[Saved entries]
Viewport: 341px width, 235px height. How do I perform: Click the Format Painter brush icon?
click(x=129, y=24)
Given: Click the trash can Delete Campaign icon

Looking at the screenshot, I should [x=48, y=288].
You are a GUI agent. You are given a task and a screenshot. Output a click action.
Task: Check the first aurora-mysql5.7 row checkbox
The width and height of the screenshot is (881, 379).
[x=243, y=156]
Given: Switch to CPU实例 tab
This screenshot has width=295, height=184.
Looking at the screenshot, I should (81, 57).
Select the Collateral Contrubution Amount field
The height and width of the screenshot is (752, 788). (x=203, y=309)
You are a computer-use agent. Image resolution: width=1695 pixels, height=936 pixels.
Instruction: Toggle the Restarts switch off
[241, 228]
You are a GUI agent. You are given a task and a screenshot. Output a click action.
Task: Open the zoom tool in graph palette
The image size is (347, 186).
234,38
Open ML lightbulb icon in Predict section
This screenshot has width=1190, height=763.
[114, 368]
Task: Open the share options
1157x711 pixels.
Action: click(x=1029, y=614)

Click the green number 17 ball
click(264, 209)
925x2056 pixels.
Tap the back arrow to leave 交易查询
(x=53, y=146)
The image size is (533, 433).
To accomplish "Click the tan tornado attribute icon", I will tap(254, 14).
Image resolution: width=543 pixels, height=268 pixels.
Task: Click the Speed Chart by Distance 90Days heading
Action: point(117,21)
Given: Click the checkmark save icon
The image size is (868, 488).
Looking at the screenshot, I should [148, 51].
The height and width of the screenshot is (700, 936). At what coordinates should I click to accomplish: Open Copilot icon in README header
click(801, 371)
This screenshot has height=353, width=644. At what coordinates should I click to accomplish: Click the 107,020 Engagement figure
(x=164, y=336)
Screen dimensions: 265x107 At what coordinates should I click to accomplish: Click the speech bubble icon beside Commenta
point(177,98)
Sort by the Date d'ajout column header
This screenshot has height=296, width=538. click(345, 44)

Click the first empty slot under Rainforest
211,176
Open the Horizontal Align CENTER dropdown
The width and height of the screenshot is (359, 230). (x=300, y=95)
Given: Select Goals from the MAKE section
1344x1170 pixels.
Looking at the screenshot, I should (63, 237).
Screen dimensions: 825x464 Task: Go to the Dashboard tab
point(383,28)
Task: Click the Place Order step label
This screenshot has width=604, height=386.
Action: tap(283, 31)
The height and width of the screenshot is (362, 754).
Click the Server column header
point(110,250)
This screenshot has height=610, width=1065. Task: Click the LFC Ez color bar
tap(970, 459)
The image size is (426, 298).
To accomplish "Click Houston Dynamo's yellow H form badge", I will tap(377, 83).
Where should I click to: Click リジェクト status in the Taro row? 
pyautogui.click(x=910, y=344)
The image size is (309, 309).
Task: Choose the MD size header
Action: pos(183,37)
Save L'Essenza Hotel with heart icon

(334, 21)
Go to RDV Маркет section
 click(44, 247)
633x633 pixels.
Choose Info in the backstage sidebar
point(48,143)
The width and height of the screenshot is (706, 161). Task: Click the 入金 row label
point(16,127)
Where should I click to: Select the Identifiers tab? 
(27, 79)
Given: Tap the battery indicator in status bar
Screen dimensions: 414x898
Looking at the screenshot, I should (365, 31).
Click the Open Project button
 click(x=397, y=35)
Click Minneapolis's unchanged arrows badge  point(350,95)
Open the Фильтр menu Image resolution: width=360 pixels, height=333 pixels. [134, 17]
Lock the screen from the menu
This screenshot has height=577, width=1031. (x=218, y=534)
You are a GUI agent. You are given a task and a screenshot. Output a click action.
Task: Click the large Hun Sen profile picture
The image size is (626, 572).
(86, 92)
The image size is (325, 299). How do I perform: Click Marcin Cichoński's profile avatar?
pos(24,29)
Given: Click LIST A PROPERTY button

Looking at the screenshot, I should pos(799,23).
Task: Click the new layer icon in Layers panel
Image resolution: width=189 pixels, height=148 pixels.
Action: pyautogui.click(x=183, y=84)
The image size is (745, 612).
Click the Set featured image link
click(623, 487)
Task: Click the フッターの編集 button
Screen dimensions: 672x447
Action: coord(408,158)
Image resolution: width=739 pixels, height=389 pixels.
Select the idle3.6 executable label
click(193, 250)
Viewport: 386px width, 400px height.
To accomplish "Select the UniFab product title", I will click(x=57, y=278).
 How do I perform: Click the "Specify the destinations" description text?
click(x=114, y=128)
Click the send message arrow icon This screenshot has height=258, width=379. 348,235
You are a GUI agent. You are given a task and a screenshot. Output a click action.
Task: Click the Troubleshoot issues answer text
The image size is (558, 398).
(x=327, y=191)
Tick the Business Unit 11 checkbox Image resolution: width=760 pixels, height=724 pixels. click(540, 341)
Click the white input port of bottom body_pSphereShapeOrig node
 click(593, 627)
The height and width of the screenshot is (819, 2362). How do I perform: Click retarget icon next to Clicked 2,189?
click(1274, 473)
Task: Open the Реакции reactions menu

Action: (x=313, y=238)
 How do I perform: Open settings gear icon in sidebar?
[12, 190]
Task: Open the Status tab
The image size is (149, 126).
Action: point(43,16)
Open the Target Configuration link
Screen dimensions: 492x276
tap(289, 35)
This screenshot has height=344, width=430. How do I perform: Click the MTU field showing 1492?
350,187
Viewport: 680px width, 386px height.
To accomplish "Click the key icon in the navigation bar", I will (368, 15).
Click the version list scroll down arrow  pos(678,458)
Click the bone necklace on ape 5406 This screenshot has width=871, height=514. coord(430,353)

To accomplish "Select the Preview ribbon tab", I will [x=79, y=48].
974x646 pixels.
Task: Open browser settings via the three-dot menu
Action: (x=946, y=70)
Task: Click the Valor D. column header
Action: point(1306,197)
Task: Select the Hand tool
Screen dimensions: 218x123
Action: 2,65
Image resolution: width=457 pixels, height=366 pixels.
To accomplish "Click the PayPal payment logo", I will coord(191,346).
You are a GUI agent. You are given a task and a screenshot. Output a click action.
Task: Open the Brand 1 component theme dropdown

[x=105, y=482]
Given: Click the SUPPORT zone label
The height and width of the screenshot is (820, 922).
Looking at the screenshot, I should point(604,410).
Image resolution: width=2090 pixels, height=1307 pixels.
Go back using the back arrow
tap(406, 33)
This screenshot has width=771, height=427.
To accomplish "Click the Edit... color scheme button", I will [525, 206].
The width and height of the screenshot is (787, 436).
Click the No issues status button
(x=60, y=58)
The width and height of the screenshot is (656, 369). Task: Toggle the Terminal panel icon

WORK REQUIRED
Transcribe the records from their first line. Stop after the line with "You are a computer-use", including it.

REPLY
Viewport: 341px width, 235px height. How do I perform: Click the Format Painter brush icon?
click(x=129, y=24)
Given: Click the trash can Delete Campaign icon

Looking at the screenshot, I should [x=48, y=288].
You are a GUI agent. You are given a task and a screenshot. Output a click action.
Task: Check the first aurora-mysql5.7 row checkbox
The width and height of the screenshot is (881, 379).
[x=243, y=156]
Given: Switch to CPU实例 tab
This screenshot has width=295, height=184.
Looking at the screenshot, I should (81, 57).
Select the Collateral Contrubution Amount field
The height and width of the screenshot is (752, 788). (x=203, y=309)
You are a computer-use agent. Image resolution: width=1695 pixels, height=936 pixels.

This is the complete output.